Ведь и правда — решительного отказа я не мог прочитать в его письме, хотя и не думал, что оно написано из «жеманства». Неподходящее это слово там, где речь идёт о воле затруднить себе давно вынашиваемое решение, углубить его сомнениями. Что решение будет принято, я с трепетом душевным уже предвидел, словно уже состоявшееся, оно легло в основу нашего последующего разговора, в котором мы обсуждали своё ближайшее будущее. Наши житейские пути и без того расходились. Несмотря на сильную близорукость, я был признан годным к военной службе, и сейчас мне предстояло отбыть положенный годичный срок при 3-м артиллерийском полку в Наумбурге. Адриан, то ли из-за своей худосочности, то ли из-за постоянных головных болей, был от военной службы освобождён и намеревался провести неделю-другую на фольварке Бюхель, чтобы, как он говорил, обсудить с родителями вопрос о перемене профессии. Впрочем, он проговорился, что думает представить всё это так, словно речь идёт лишь о перемене университета — да, в известной мере ему и самому это так представлялось. Он скажет им, что занятиям музыкой придаёт теперь большее значение, чем раньше, и посему собирается переехать в город, где живёт и трудится музыкальный ментор его школьной поры. Умалчивалось лишь о том, что он ставит крест на богословии. Он в самом деле собирался вновь поступить в университет, слушать лекции по философии с тем, чтобы со временем сделаться доктором этой науки.

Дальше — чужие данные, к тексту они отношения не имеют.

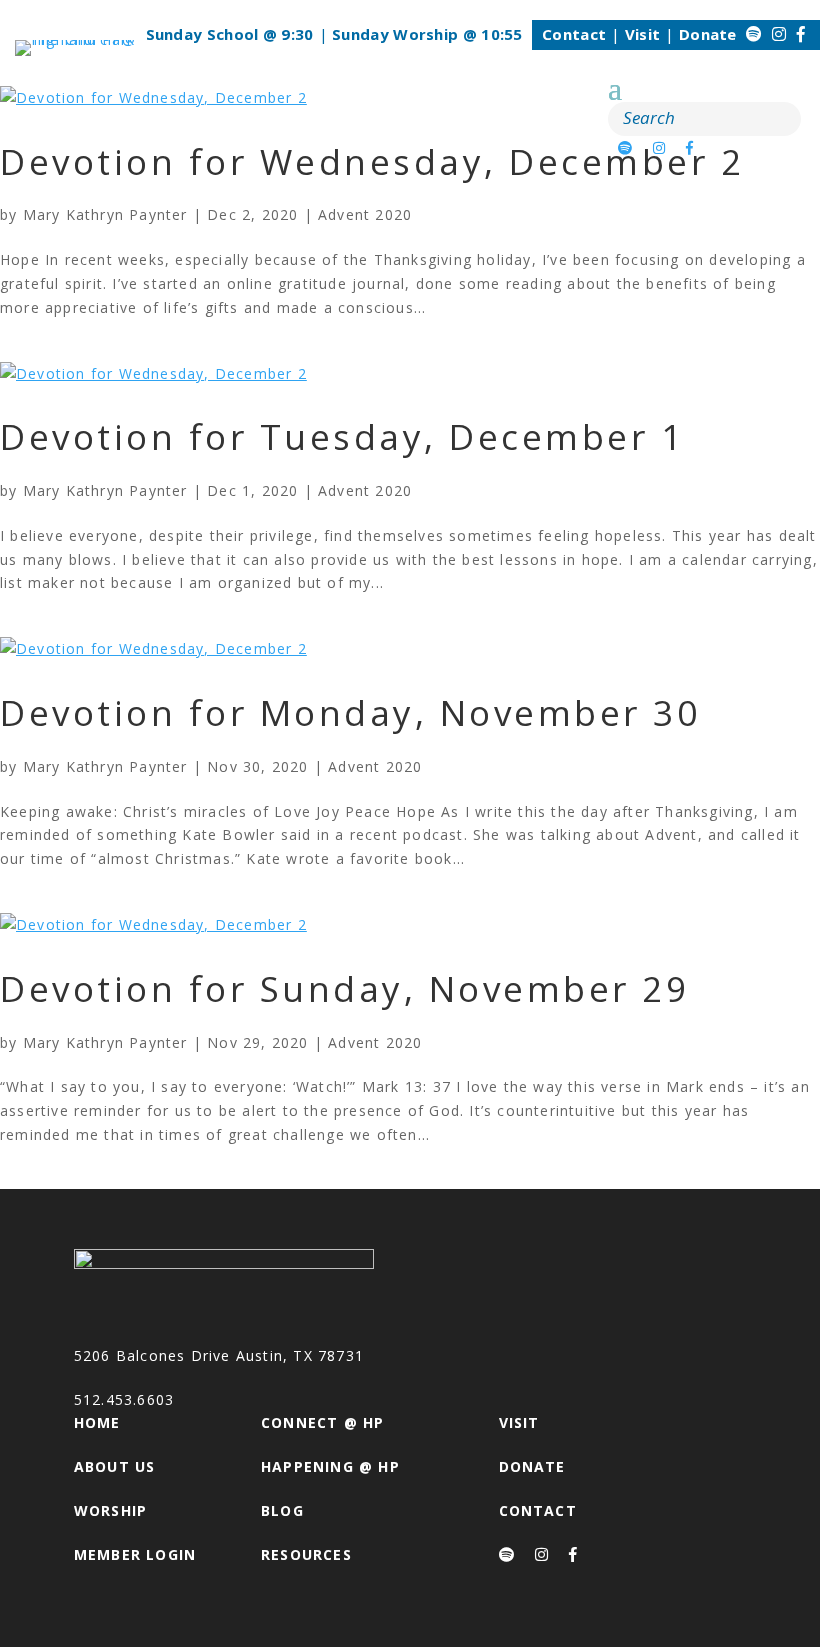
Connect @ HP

К началу зимнего семестра 1905 года Леверкюн уехал в Лейпциг.
XVI
Стоит ли говорить, что наше прощанье было достаточно холодно и сдержанно. Даже в глаза мы друг другу не посмотрели и не обменялись рукопожатием. Слишком часто за короткую нашу жизнь мы разъезжались и потом вновь оказывались вместе, чтобы рукопожатие могло войти у нас в привычку. Он покинул Галле на один день раньше меня, вечер мы провели в театре вдвоём без винфридцев; на следующее утро он уезжал, и мы расстались на улице, как расставались сотни раз, — просто разошлись в разные стороны. Я не мог удержаться и своё «всего хорошего» оттенил тем, что назвал его по имени, — уменьшительным именем, как мне было привычно. Он этого не сделал. «So long!»[37] — только сказал он; это был излюбленный оборот Кречмара, и он им воспользовался, чуть насмешливо его процитировал, ибо вообще любил цитаты, словесные полунамёки; отпустил ещё какую-то шутку относительно марциального периода жизни, мне предстоявшего, и пошёл своей дорогой.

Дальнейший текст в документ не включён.